Pixel coordinate grounding data
BEGIN

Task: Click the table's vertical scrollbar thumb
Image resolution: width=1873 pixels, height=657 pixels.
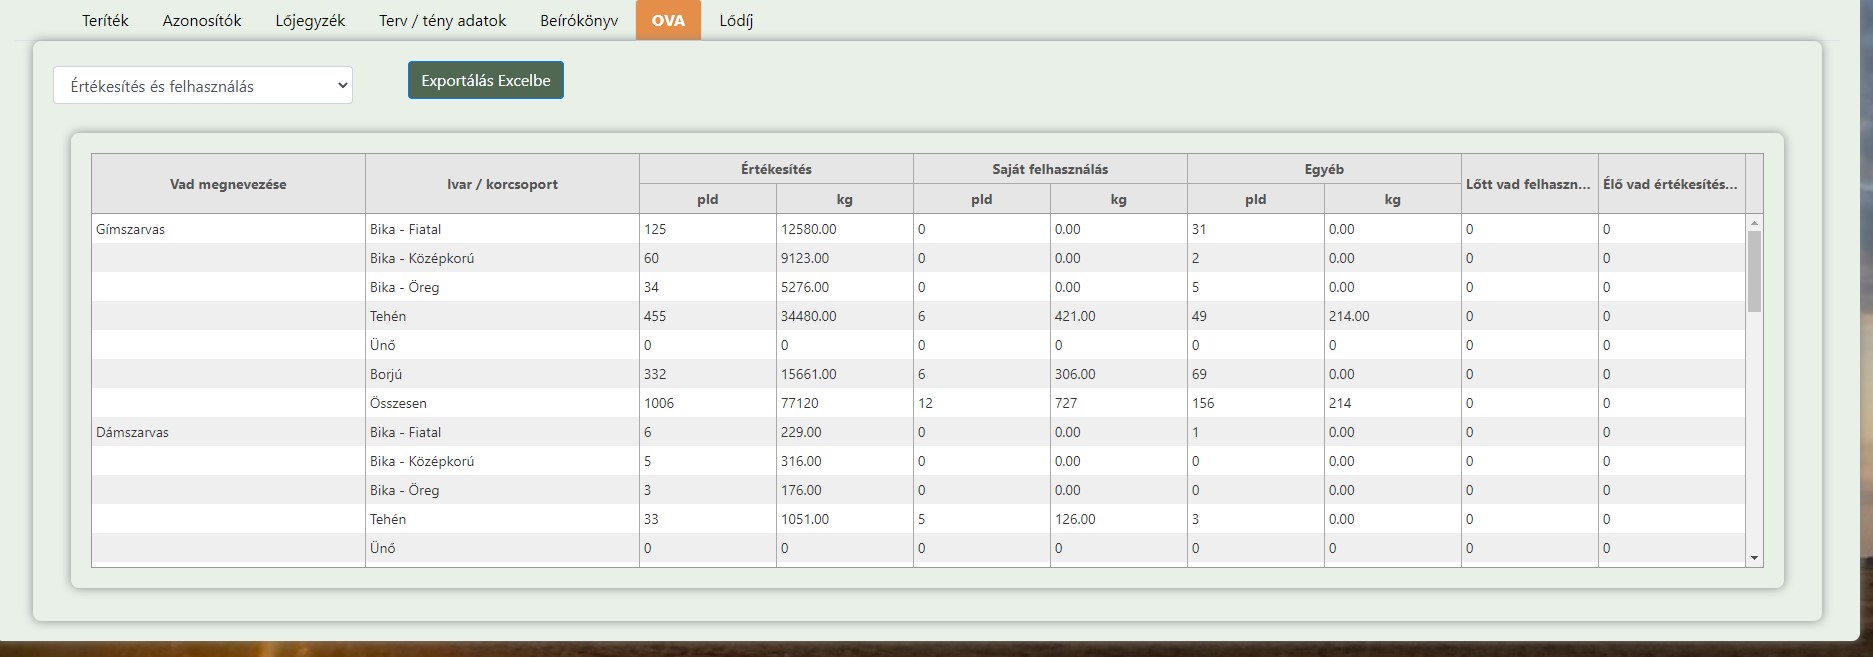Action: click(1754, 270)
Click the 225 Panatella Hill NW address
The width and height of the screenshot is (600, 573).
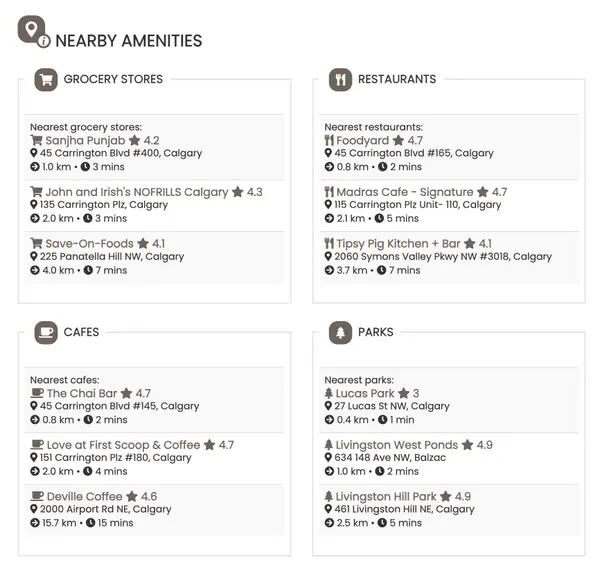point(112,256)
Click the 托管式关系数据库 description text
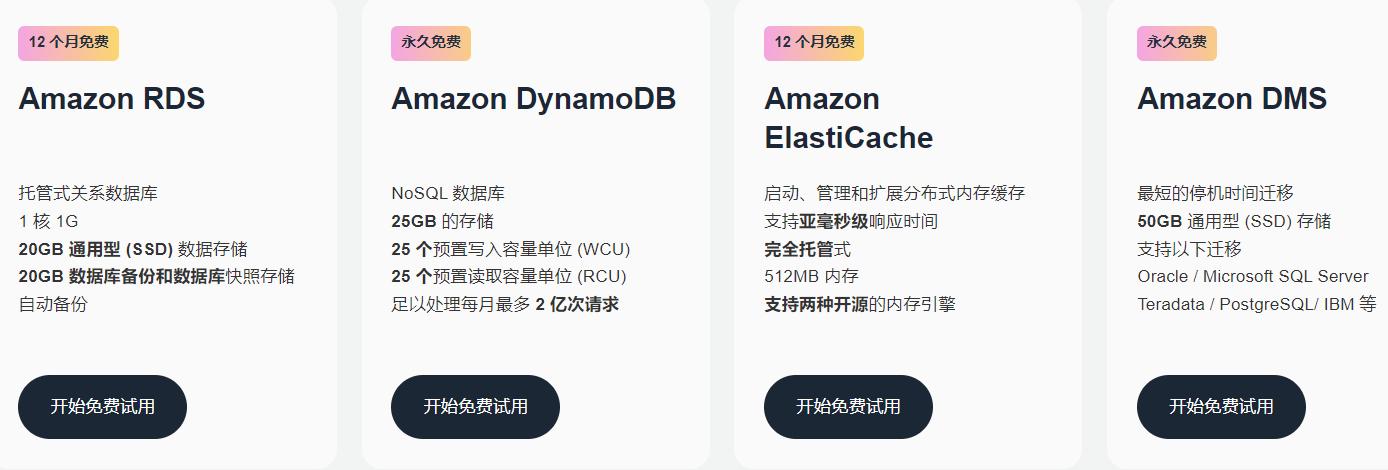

END

> WHAT TO PRODUCE
Only the text of the records belongs in the answer; reproduce it verbatim, with no pictures.

> WRITTEN ANSWER
Task: Click the table's vertical scrollbar thumb
Image resolution: width=1873 pixels, height=657 pixels.
Action: click(1754, 270)
Click the 225 Panatella Hill NW address
The width and height of the screenshot is (600, 573).
point(112,256)
Click the 托管式关系数据库 description text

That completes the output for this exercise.